During the two decades leading up to the financial and economic crash of 2008, the right and far right built out an unprecedented new multimedia infrastructure. There are now ten times as many talk radio stations as there were in the 1980’s. Of the several shows with the largest audiences, all but one are about politics and government by and for right-wingers, with a combined daily audience of forty-five million. (The other show provides “biblically based” financial advice aimed at evangelicals, and directly behind those is Coast to Coast AM, the nightly conspiracy-and-magic-and-falsehood clearinghouse.)

In a decade, from 1996-2007, we got Fox News, the Drudge Report, Infowars, and Breitbart, with Facebook, YouTube, and Twitter as free global platforms for all of them, their followers and wannabes…During the month before the 2016 election as many people “interacted” with Fox News stories on Facebook as they did with stories from CNN, The New York Times, The Washington Post and The Wall Street Journal combined.

As has been well documented, a huge number of people can no longer tell the difference between news and opinion, fact and fiction, when they read and watch each day. More disturbing is the fact that so few of them seem to mind or even want to know the veracity of what they’re consuming.

They now knowingly elect officials to run the country and represent them who share in this willful denial of reality. And what they love most about it is that it allows them to never have to confront facts that conflict with their beliefs, they can just be fed an “alternative” set of facts instead. What they love the second most is how mad it makes the rest of the people – people, whom, they believe have taken something away from them. We have revenge elections now, an entirely new phenomenon in American politics and one that no one was prepared for.

Some of the arsonists have expressed contrition for this thing they’ve unleashed. Facebook, Twitter and Google have hired thousands of new employees in the last couple of years in the hopes that they can “clean up” their platforms before a consumer revolt or a government intervention takes place. Even some of the authors of these alternate realities are beginning to see the damage they’ve done (although not most of them, there’s too much money still to be made)…

Skepticism of the press and of academic experts has been a paramount fetish on the right for years, which effectively trained two generations of Americans to disbelieve facts at odds with their opinions. “For years, as a conservative radio talk show host,” Charlie Sykes wrote in early 2017, “I played a role in that conditioning by hammering the mainstream media for its bias and double standards. But the price turned out to be far higher than I imagined. The cumulative effect of the attacks was to…destroy much of the right’s immunity to false information.” The conservative talk-radio host John Ziegler made a similar confession in 2016: “We’ve effectively brainwashed the core of our audience. And now it’s gone too far. Because the gatekeepers have lost all credibility in the minds of consumers, I don’t see how you reverse it.” 
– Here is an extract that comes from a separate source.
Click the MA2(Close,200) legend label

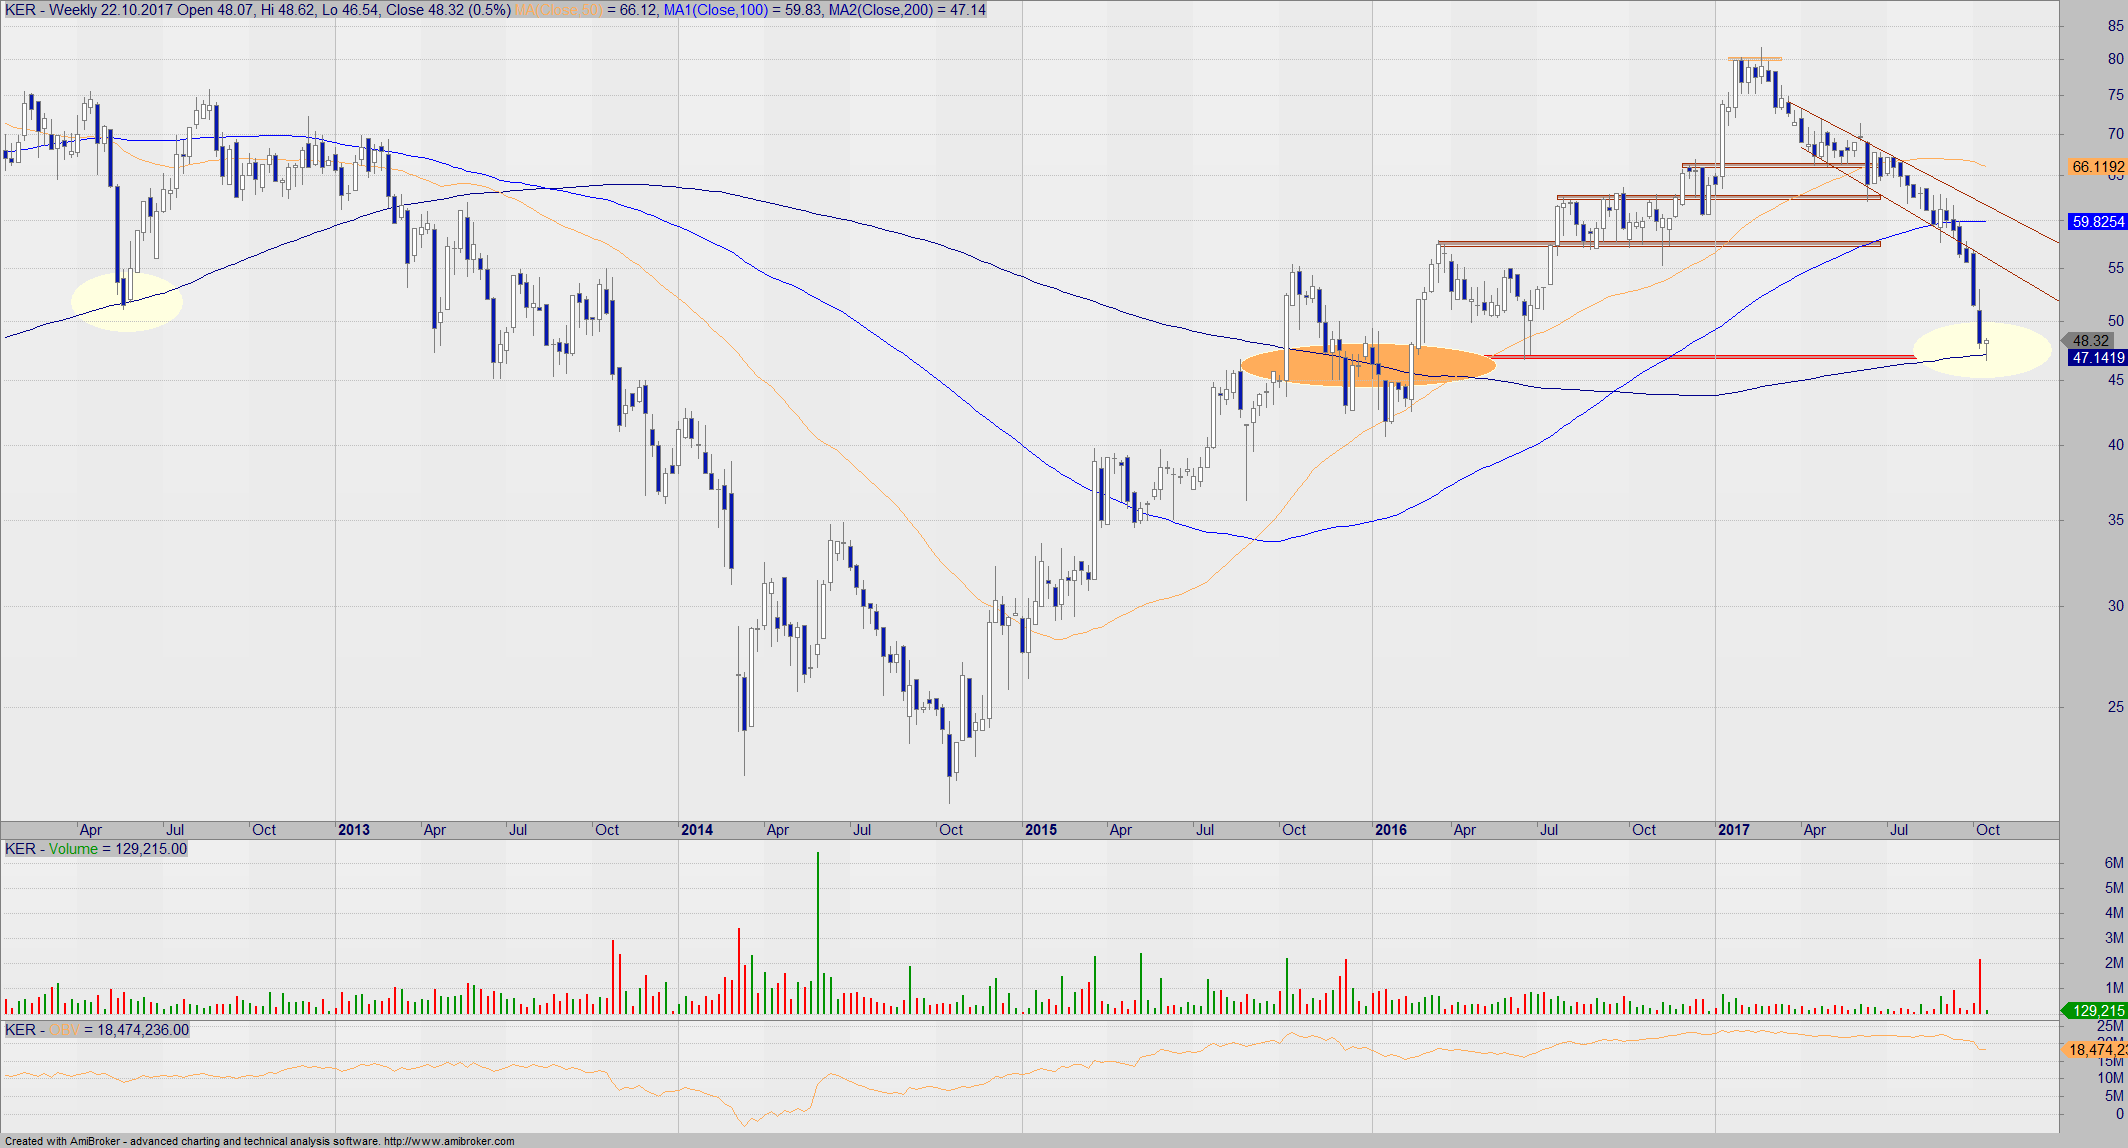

What began as a playful evolution throughout our nation’s history – from medicine shows to PT Barnum, Civil War reenactments to renaissance faires, Disneyland to Las Vegas, reality TV to video games, has now turned into an immunity to false information where it really counts – our ability to govern and to be governed.

I don’t know where it goes from here, but Andersen’s book is the only primer you need to read in order to understand how we got here.